Darcy realizes that they may be able to speak to Wanda using the radio in her kitchen within the show. They still aren’t sure if Wanda is the one causing this event, or being manipulated by it. As the show progresses to the party at the club where Wanda first meets “Geraldine”, Woo and Darcy are able to talk through the radio (which is what Wanda heard during that episode.) She appears to be hearing them, but suddenly the transmission skips right over what we saw happen — the glass breaking and Wanda being scared. Darcy notices something is off, but isn’t sure what and declares the mission a failure. Meanwhile, the agent in the sewers makes it into Westview — he’s the beekeeper Wanda saw coming out of the sewer grate. Wanda sees him, and like before, she simply says “no.”
As the rest of the agents are engrossed in the narrative, Woo and Darcy realize Monica just said “Ultron” in character as Geraldine. Wanda steps towards Monica, but the broadcast cuts forward again like the last time something contradicting the script of the show occurred. Darcy realizes that someone or something is censoring the broadcast. Suddenly, alarms start blaring. Within the show, we see the scene play out as intended. Wanda asks Monica who she is, and at first Monica tries to stay in character. But Wanda says she is a trespasser, and she sends her out of the boundary using her powers. It’s now clear that Wanda is responsible for what’s happening in Westview, and she’s in full control.

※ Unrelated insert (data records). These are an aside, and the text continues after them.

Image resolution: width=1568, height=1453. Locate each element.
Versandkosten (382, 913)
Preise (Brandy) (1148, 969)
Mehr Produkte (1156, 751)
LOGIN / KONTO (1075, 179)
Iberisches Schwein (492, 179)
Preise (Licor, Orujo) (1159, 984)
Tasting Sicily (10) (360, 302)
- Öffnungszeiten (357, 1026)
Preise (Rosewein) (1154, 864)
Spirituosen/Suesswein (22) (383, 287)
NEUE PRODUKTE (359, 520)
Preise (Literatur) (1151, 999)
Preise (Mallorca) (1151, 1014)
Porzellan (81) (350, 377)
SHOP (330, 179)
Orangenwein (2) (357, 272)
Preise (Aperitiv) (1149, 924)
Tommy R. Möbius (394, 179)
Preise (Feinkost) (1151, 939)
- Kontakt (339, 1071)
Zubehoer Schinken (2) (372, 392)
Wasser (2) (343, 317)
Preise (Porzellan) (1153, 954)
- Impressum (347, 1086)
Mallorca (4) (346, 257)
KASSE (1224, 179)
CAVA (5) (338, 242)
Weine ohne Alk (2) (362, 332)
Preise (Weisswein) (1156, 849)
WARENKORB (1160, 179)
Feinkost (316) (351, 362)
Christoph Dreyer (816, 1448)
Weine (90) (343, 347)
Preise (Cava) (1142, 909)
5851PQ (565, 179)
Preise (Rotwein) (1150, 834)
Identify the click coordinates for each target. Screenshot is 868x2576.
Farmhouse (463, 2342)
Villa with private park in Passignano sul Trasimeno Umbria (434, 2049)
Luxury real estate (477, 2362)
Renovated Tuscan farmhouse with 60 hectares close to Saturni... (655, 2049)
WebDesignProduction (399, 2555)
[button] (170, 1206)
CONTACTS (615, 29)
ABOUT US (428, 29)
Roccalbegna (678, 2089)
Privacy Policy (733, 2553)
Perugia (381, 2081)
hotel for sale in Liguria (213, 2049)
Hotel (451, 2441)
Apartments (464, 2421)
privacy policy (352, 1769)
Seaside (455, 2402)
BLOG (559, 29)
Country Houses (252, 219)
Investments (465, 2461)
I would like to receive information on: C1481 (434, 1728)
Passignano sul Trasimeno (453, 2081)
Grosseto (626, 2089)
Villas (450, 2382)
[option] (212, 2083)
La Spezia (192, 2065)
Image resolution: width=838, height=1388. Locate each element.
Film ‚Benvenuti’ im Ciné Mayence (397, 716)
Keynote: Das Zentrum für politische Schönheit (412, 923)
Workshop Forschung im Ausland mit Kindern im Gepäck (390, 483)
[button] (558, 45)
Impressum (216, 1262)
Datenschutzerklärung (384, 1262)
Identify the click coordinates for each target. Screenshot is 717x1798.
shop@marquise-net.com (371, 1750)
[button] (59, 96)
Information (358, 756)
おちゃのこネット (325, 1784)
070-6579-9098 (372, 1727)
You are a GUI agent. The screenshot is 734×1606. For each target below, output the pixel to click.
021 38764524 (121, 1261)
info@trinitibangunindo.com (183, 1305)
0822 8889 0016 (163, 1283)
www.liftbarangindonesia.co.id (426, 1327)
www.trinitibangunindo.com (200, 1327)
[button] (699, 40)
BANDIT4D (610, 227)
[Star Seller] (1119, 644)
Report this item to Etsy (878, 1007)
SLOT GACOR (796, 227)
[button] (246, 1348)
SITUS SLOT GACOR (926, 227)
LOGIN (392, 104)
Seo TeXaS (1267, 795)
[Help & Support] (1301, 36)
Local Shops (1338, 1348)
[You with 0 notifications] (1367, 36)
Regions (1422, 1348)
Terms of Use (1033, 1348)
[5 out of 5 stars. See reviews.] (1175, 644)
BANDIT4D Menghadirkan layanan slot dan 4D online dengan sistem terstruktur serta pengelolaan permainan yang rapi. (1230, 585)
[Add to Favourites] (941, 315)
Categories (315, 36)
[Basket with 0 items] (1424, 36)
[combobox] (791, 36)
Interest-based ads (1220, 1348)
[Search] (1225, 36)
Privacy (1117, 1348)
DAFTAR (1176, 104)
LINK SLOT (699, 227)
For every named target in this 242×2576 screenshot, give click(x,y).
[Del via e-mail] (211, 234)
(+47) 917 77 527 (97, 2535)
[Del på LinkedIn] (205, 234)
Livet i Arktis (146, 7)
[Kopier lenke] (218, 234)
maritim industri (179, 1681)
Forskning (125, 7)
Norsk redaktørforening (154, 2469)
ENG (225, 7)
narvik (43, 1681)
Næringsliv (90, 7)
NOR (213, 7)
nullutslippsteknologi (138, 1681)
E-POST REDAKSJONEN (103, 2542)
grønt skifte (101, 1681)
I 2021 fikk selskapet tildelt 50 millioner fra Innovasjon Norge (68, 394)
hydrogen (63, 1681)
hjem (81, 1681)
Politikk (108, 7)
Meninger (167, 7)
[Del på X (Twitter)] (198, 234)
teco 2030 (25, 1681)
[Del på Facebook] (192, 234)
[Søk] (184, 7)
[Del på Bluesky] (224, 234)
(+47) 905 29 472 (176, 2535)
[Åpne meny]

Wanda fixes the damage, and her heartbroken and confused face turns towards the twins, who are crying. We hear Vision enter and ask “where is Geraldine?” as Monica wakes up in a field outside the perimeter, surrounded by agents. Wanda tries to put herself back in the fantasy, but when she sees Vision he’s an android and clearly dead, with damage on his head from when Thanos ripped the Mind Stone from his head in Avengers: Infinity War. She breathes in and out, and when she looks again, he is the Vision we know. He tells her they don’t have to stay in Westview, but Wanda sadly tells him they can’t leave before smiling and saying “this is our home now.” Back in the field, Darcy and Woo rush up to a stunned Monica, who just tells them that “it’s all Wanda” as she is examined by medical professionals. We return to Westview one more time as Wanda brightly discusses what to watch on television. Intriguingly, Vision looks sad, and it begs the question — is this version of Vision aware of what’s happened to him? And if so — is some part of the original Vision alive?
WandaVision premieres each Friday on Disney+, with the first four episodes available now.